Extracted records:
----

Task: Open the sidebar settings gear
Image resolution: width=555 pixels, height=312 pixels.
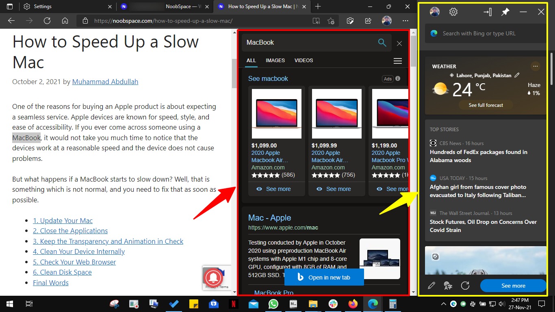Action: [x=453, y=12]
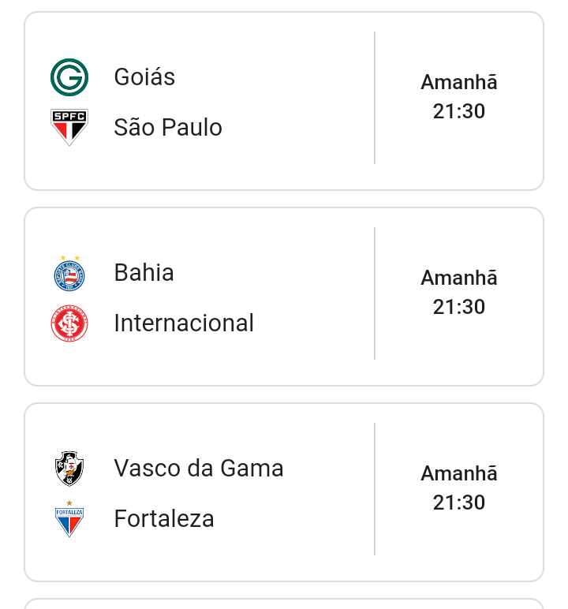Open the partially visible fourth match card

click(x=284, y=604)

----

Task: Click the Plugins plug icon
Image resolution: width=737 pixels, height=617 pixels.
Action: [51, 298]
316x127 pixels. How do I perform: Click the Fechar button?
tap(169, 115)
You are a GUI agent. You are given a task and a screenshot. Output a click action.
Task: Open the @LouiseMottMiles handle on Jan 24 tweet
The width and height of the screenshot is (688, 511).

----

§ **Aim of the task**
Take the line above containing "Image resolution: width=737", the line containing "The width and", and all lines in between, and copy them exactly without anything else.

§ **Solution for this problem**
Image resolution: width=737 pixels, height=617 pixels.
Action: [51, 298]
316x127 pixels. How do I perform: Click the Fechar button?
tap(169, 115)
You are a GUI agent. You are given a task and a screenshot. Output a click action.
Task: Open the @LouiseMottMiles handle on Jan 24 tweet
The width and height of the screenshot is (688, 511).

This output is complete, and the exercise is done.